Court records say patients, often from out of state, went to Allen R. Walker’s clinic, paid $300 and left with prescriptions for large amounts of narcotic painkillers and benzodiazepines. Federal court records show Walker pleaded guilty in the conspiracy in 2015 and was sentenced to eight years in federal prison.

In the Knoxville case, Lewis, physician's assistant Walter David Blankenship, nurse practitioners Jamie Chiles Cordes, Sherry Ann Fetzer, Buffy Renee Kirkland and Donna Jeanne Smith, and supervisory doctors James Brian Joyner and Deborah Gayle Thomas have all pleaded guilty to federal drug conspiracy charges.

Each worked at the clinic as a part-time job in 2009-2010, earning anywhere from $500 a day to, for the doctors, $1,000 a day. Their boss, Sandra Kincaid, was an opiate addict who opened the clinic with her husband, Randy Kincaid, as a way to make money and feed her addiction. She not only ran the clinic but paid patients to give her a percentage of the pills they received. In just 17 months, the clinic pulled in $12.5 million — all in cash.

The defendants fought mightily, arguing such an indictment was a federal encroachment on the doctor-patient relationship, an abuse of the government's power and in no way akin to garden-variety drug dealing. They lost.

But even now, with Joyner last week sentenced to 70 months in federal prison and his cohorts awaiting their fates, these medical providers still balk at the label of drug dealer.

"At the time, I never thought anything I was doing was illegal," Blankenship testified last week in a hearing before U.S. District Judge Pamela Reeves.

Their discomfort is understandable.
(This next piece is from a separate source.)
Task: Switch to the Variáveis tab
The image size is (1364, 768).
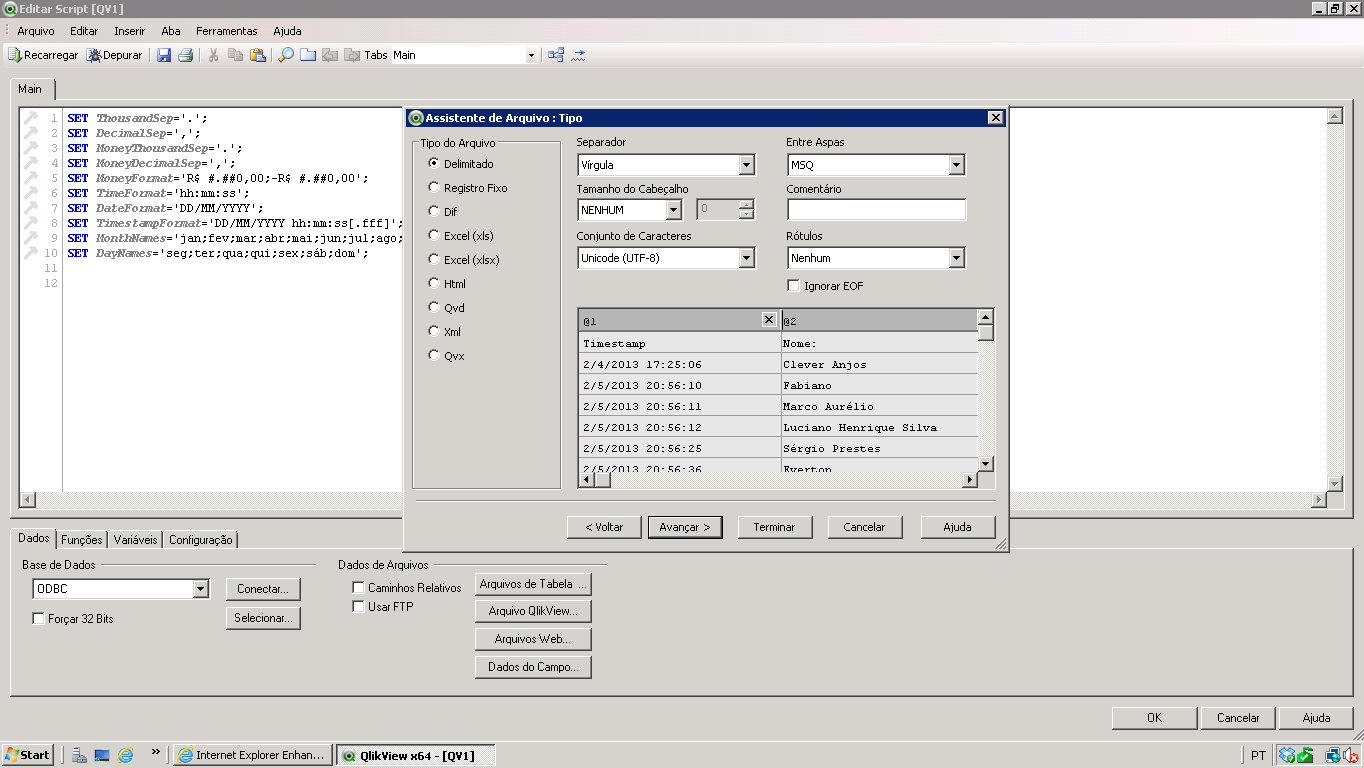Action: click(135, 540)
After all, it was doctors who had a large role in starting the opiate epidemic that in Tennessee claimed 1,400 lives in reported overdoses in a single year.

"Patients trust their doctors," Assistant U.S. Attorney Frank Dale said at last week's hearings.
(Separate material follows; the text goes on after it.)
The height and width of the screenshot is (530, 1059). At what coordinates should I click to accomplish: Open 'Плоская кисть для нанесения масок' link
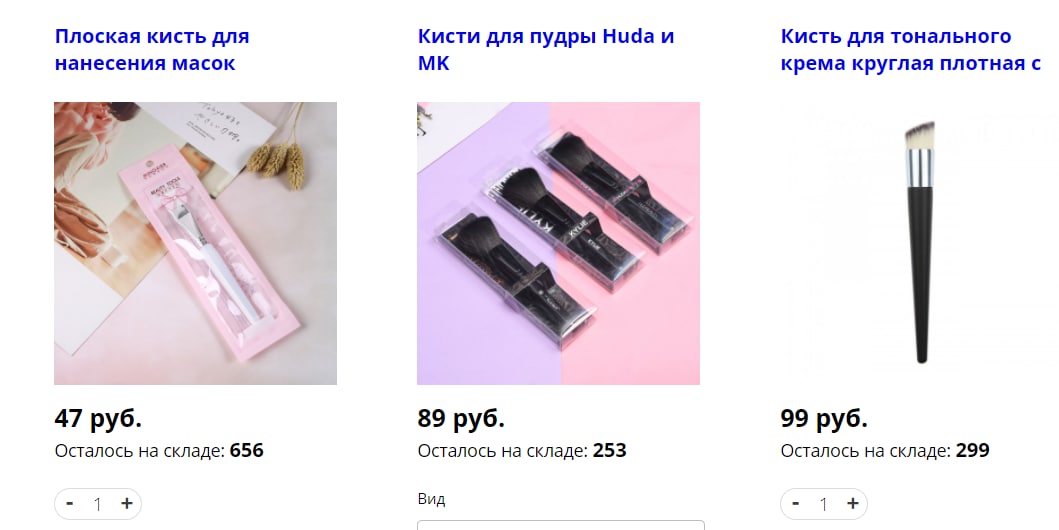click(x=152, y=49)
The development of oxycodone and its opiate ilk began in the days of World War II in a search for a non-addictive, pain-relieving powerhouse of a drug. More than 25 years ago, pharmaceutical companies began marketing it to doctors as a wonder drug, able to miraculously treat all manner of pain with little ill effects. Medical providers received little actual schooling on the drug, so they were just as ignorant. But in the 1990s, there were clear warning signs. Prescription fraud, in which patients who had grown addicted to the drug would forge prescriptions to get it, skyrocketed in that decade.
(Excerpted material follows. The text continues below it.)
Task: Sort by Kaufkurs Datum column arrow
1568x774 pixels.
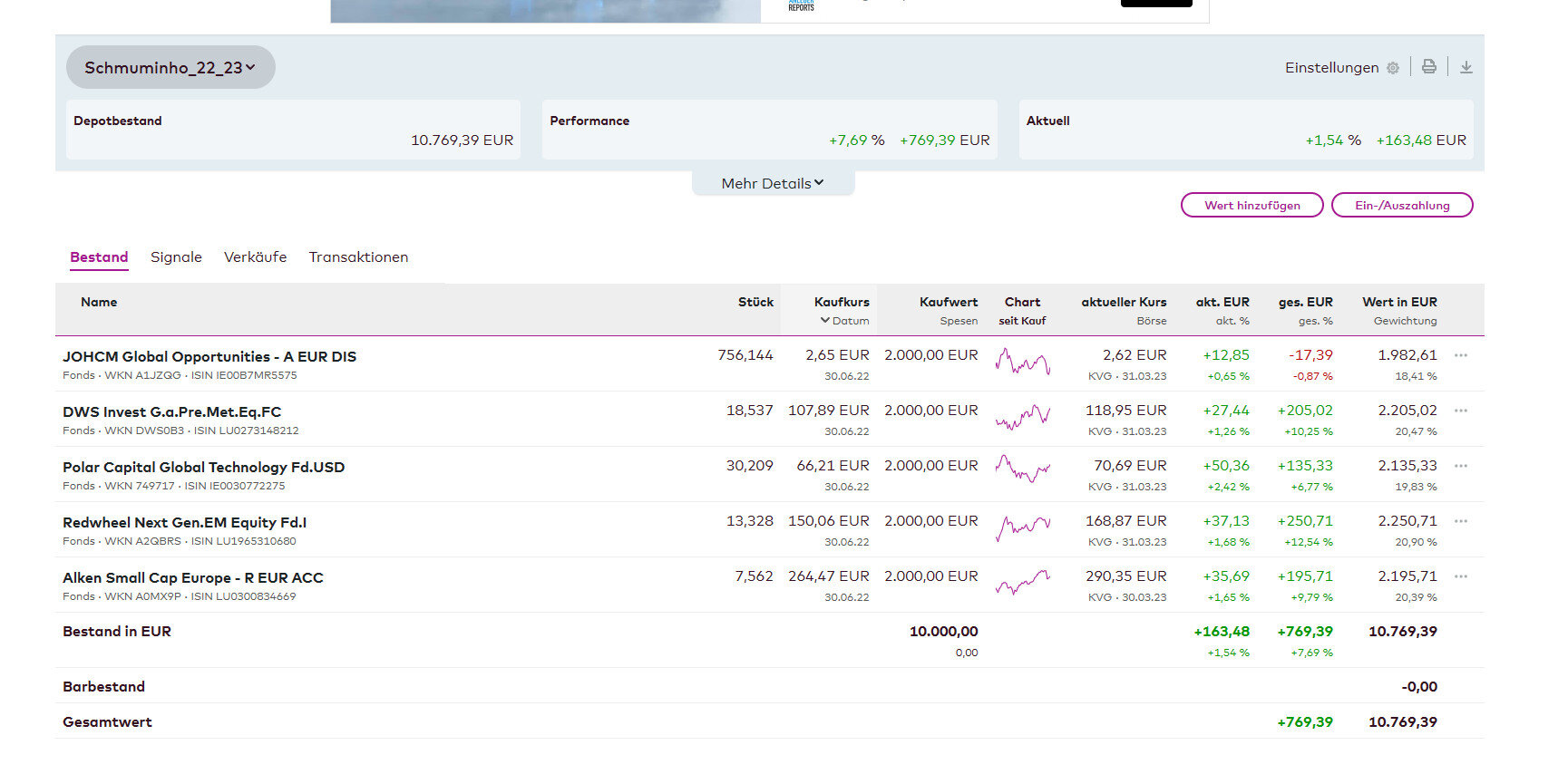Action: pos(825,321)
But oxycodone was a money-maker — for the drugmakers, for pharmacies and, through increased patient visits, for doctors. By the early 2000s, a cottage industry sprang up. At pain management clinics those with complaints of chronic pain were supposed to find long-term solutions but instead found legal prescriptions for massive doses of the drug. There were no rules. Anyone could open one. To satisfy what little regulation existed, another industry cropped up — the making and selling of fake MRIs and other "proof" of pain. To avoid scrutiny, clinics cut out insurance entirely, operating as cash businesses.

There was one key ingredient, though. Someone with legal authority to prescribe opiates was required, and that meant doctors, physician's assistants and nurse practitioners were in high demand. Folks like Lewis, who worked full time at the emergency room at Blount Memorial Hospital, could earn big pay for a day's work without a shred of training or expertise in legitimate pain management.

"I had never been in that kind of setting before," Blankenship testified.

He, too, worked in emergency medicine. But there the opiates prescribed were low doses and small quantities and prescription practices were tight.

"You have an assessment of what you think is wrong with a patient and a plan for what you're going to do," he said.

Lewis said it was pretty easy to spot someone in true chronic pain. Claimed injuries also were readily identifiable by swelling, abrasions, broken bones.

But at Breakthrough, like most pill mills, the medical providers didn't bother with a diagnosis. They couldn't have examined a patient if they'd wanted to. There was no medical equipment in the building, not even a stethoscope.

"There were red flags we all should have been aware of," Blankenship testified.